Electrical interactions between a rabbit atrial cell and a nodal cell model

Abstract

Atrial activation involves interactions between cells with automaticity and slow-response action potentials with cells that are intrinsically quiescent with fast-response action potentials. Understanding normal and abnormal atrial activity requires an understanding of this process. We studied interactions of a cell with spontaneous activity, represented by a “real-time” simulation of a model of the rabbit sinoatrial (SA) node cell, simultaneously being electrically coupled via our “coupling clamp” circuit to a real, isolated atrial myocyte with variations in coupling conductance ( G c) or stimulus frequency.
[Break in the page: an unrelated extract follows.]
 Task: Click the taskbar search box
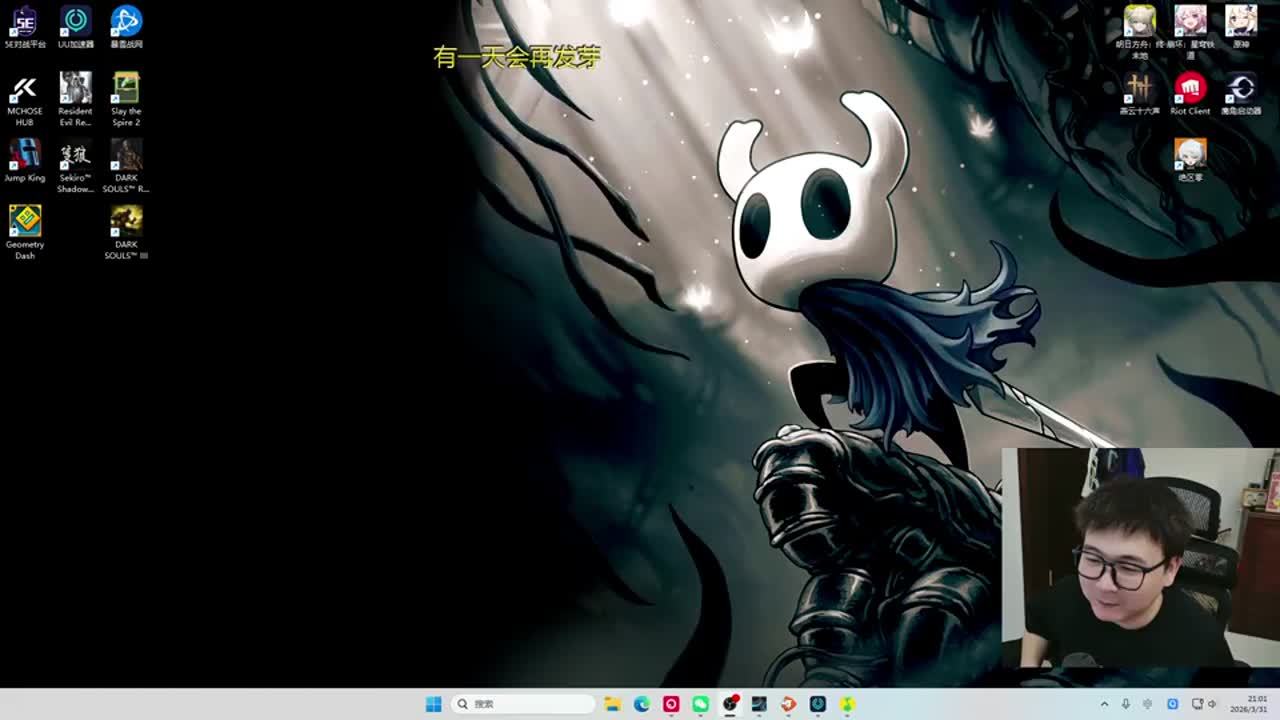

The atrial cells were able to be driven at a regular rate by a single SA node model (SAN model) cell. Critical G c for entrainment of the SAN model cell to a nonstimulated atrial cell was 0.55 ± 0.05 nS ( n = 7), and the critical G c that allowed entrainment when the atrial cell was directly paced at a basic cycle length of 300 ms was 0.32 ± 0.01 nS ( n = 7). For each atrial cell we found periodic phenomena of synchronization other than 1:1 entrainment when G c was between 0.1 and 0.3 nS, below the value required for frequency entrainment, when the atrial cell was directly driven at a basic cycle length of either 300 or 600 ms. In conclusion, the high input resistance of the atrial cells allows successful entrainment of nodal and atrial cells at low values of G c, but further uncoupling produces arrhythmic interactions.